The truth, in history, sometimes suggests to our mind’s eye those white or yellow flowers which float on the water among broad flat leaves; a breeze springs up, a wave rises and submerges them, they disappear; but only for a moment: then they come to the surface again.

CHAPTER V.
MEN OF LETTERS IN THE BASTILLE.

SPEAKING of men of letters in France under the ancien régime, Michelet calls them “the martyrs of thought”; he adds: “The world thinks, France speaks. And that is precisely why the Bastille of France, the Bastille of Paris—I would rather say, the prison-house of thought—was, among all bastilles, execrable, infamous, and accursed.” In the course of the article devoted to the Bastille in the Grande Encyclopédie, M. Fernand Bournon writes: “After Louis XIV. and throughout the eighteenth century, the Bastille was especially employed to repress, though it could not stifle, that generous and majestic movement (the glory of the human spirit) towards ideas of emancipation and enfranchisement; it was the epoch when philosophers, publicists, pamphleteers, the very booksellers, were imprisoned there in large numbers.” And to substantiate this eloquent apostrophe, M. Bournon cites the names of Voltaire, La Beaumelle, the Abbé Morellet, Marmontel, and Linguet, imprisoned in the Bastille; and of Diderot and the Marquis de Mirabeau placed in the château of Vincennes.

Let us recall the story of these poor victims in turn, and trace the history of their martyrdom.

Voltaire.

The most illustrious and the earliest in date of the writers mentioned by M. Bournon is Voltaire. He was sent to the Bastille on two different occasions. His first imprisonment began on May 17, 1717. At that date the poet was only twenty-two years of age and of no reputation; he did not even bear the name of Voltaire, which he only took after his discharge from the Bastille on April 14, 1718. The cause of his detention was not “the generous and majestic movement towards ideas of enfranchisement which is the glory of the human spirit,” but some scurrilities which, to speak plainly, brought him what he deserved: coarse verses against the Regent and his daughter, and public utterances coarser still. Many authors state that Voltaire was imprisoned for writing the J’ai vu, a satire against the government of Louis XIV., each stanza of which ended with the line:—

J’ai vu ces maux, et je n’ai pas vingt ans.[42]

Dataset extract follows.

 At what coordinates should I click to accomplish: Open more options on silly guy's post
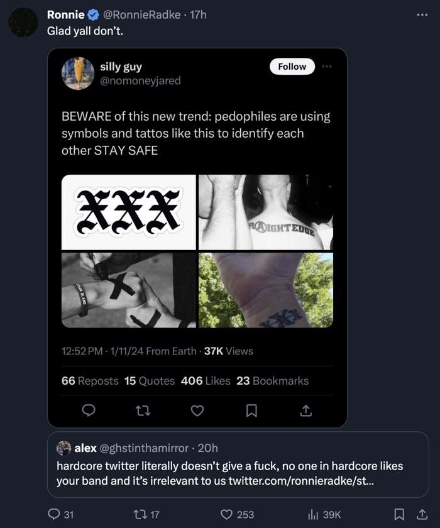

This is a mistake. Voltaire was imprisoned for having written the Puero regnante, some verses on the Regent and his daughter, the Duchess of Berry, which it would be impossible to translate. To these he added observations whose reproduction would be equally impossible. At the Bastille Voltaire underwent examinations in the usual way, in the course of which he lied with impudence; after that he was allowed considerable liberty. “It was at the Bastille,” wrote Condorcet, “that the young poet made the first draft of his poem La Ligue, corrected his tragedy of Œdipe, and composed some very lively lines on the ill-luck of being there.”

The following are the most respectable lines of this production:—

So one fine faultless morning in the spring,
When Whitsun splendour brighten’d everything,
A strange commotion startled me from sleep.
. . . . . . . . . .
At last I reach’d my chamber in the keep.
A clownish turnkey, with an unctuous smile,
Of my new lodging ‘gan to praise the style:
“What ease, what charms, what comforts here are yours!
For never Phœbus in his daily course
Will blind you here with his too brilliant rays;
Within these ten-foot walls you’ll spend your days
In cool sequester’d blithefulness always.”
Then bidding me admire my cloistral cell—
The triple doors, the triple locks as well,
The bolts, the bars, the gratings all around—
“’Tis but,” says he, “to keep you safe and sound!”
. . . . . . . . . .
Behold me, then, lodged in this woful place,
Cribb’d, cabin’d, and confined in narrow space;
Sleepless by night, and starving half the day;
No joys, no friend, no mistress—wellaway![43]